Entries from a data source
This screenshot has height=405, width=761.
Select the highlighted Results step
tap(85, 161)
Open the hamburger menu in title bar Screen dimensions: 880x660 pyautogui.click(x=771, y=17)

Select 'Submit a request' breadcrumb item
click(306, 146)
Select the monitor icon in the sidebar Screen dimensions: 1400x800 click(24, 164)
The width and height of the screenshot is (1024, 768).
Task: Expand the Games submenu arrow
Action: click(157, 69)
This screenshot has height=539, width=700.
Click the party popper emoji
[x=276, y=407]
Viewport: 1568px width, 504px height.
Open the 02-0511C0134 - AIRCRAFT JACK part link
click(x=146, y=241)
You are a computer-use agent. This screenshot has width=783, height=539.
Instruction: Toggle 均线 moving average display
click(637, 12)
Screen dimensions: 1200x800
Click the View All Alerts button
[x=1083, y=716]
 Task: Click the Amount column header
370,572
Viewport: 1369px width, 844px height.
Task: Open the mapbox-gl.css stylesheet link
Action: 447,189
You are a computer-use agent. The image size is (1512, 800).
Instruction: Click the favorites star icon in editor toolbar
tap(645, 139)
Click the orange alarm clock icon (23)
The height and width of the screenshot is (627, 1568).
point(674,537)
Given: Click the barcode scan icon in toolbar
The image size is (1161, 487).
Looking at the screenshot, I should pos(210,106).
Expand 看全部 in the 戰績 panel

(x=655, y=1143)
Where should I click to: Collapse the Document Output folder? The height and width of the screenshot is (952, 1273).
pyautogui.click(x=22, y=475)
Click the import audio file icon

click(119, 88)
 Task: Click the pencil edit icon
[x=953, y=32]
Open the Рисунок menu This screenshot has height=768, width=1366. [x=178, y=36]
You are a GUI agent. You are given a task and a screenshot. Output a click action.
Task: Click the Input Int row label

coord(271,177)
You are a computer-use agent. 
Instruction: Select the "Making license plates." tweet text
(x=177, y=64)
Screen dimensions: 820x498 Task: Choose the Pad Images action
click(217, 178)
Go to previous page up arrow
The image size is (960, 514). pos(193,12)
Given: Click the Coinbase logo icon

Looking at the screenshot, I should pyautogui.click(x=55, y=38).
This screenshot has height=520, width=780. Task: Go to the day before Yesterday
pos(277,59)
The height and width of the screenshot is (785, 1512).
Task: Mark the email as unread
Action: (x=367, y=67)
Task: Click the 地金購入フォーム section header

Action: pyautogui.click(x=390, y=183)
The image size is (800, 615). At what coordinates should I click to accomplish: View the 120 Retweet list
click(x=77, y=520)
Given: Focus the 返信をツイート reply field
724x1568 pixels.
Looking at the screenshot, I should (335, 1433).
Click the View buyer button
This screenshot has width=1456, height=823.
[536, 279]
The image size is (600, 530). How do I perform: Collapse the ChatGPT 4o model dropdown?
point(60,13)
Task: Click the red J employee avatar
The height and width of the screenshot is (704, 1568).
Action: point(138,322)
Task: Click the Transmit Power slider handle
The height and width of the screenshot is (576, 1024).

• EXERCISE BRIEF: Present every line of the listing above as a numbered list, skipping any blank lines.

• CORRECT RESPONSE:
1. This screenshot has height=405, width=761.
2. Select the highlighted Results step
3. tap(85, 161)
4. Open the hamburger menu in title bar Screen dimensions: 880x660 pyautogui.click(x=771, y=17)
5. Select 'Submit a request' breadcrumb item
6. click(306, 146)
7. Select the monitor icon in the sidebar Screen dimensions: 1400x800 click(24, 164)
8. The width and height of the screenshot is (1024, 768).
9. Task: Expand the Games submenu arrow
10. Action: click(157, 69)
11. This screenshot has height=539, width=700.
12. Click the party popper emoji
13. [x=276, y=407]
14. Viewport: 1568px width, 504px height.
15. Open the 02-0511C0134 - AIRCRAFT JACK part link
16. click(x=146, y=241)
17. You are a computer-use agent. This screenshot has width=783, height=539.
18. Instruction: Toggle 均线 moving average display
19. click(637, 12)
20. Screen dimensions: 1200x800
21. Click the View All Alerts button
22. [x=1083, y=716]
23.  Task: Click the Amount column header
24. 370,572
25. Viewport: 1369px width, 844px height.
26. Task: Open the mapbox-gl.css stylesheet link
27. Action: 447,189
28. You are a computer-use agent. The image size is (1512, 800).
29. Instruction: Click the favorites star icon in editor toolbar
30. tap(645, 139)
31. Click the orange alarm clock icon (23)
32. The height and width of the screenshot is (627, 1568).
33. point(674,537)
34. Given: Click the barcode scan icon in toolbar
35. The image size is (1161, 487).
36. Looking at the screenshot, I should pos(210,106).
37. Expand 看全部 in the 戰績 panel
38. (x=655, y=1143)
39. Where should I click to: Collapse the Document Output folder? The height and width of the screenshot is (952, 1273).
40. pyautogui.click(x=22, y=475)
41. Click the import audio file icon
42. click(119, 88)
43.  Task: Click the pencil edit icon
44. [x=953, y=32]
45. Open the Рисунок menu This screenshot has height=768, width=1366. [x=178, y=36]
46. You are a GUI agent. You are given a task and a screenshot. Output a click action.
47. Task: Click the Input Int row label
48. coord(271,177)
49. You are a computer-use agent. 
50. Instruction: Select the "Making license plates." tweet text
51. (x=177, y=64)
52. Screen dimensions: 820x498 Task: Choose the Pad Images action
53. click(217, 178)
54. Go to previous page up arrow
55. The image size is (960, 514). pos(193,12)
56. Given: Click the Coinbase logo icon
57. Looking at the screenshot, I should pyautogui.click(x=55, y=38).
58. This screenshot has height=520, width=780. Task: Go to the day before Yesterday
59. pos(277,59)
60. The height and width of the screenshot is (785, 1512).
61. Task: Mark the email as unread
62. Action: (x=367, y=67)
63. Task: Click the 地金購入フォーム section header
64. Action: pyautogui.click(x=390, y=183)
65. The image size is (800, 615). At what coordinates should I click to accomplish: View the 120 Retweet list
66. click(x=77, y=520)
67. Given: Focus the 返信をツイート reply field
68. 724x1568 pixels.
69. Looking at the screenshot, I should (335, 1433).
70. Click the View buyer button
71. This screenshot has width=1456, height=823.
72. [536, 279]
73. The image size is (600, 530). How do I perform: Collapse the ChatGPT 4o model dropdown?
74. point(60,13)
75. Task: Click the red J employee avatar
76. The height and width of the screenshot is (704, 1568).
77. Action: point(138,322)
78. Task: Click the Transmit Power slider handle
79. The height and width of the screenshot is (576, 1024).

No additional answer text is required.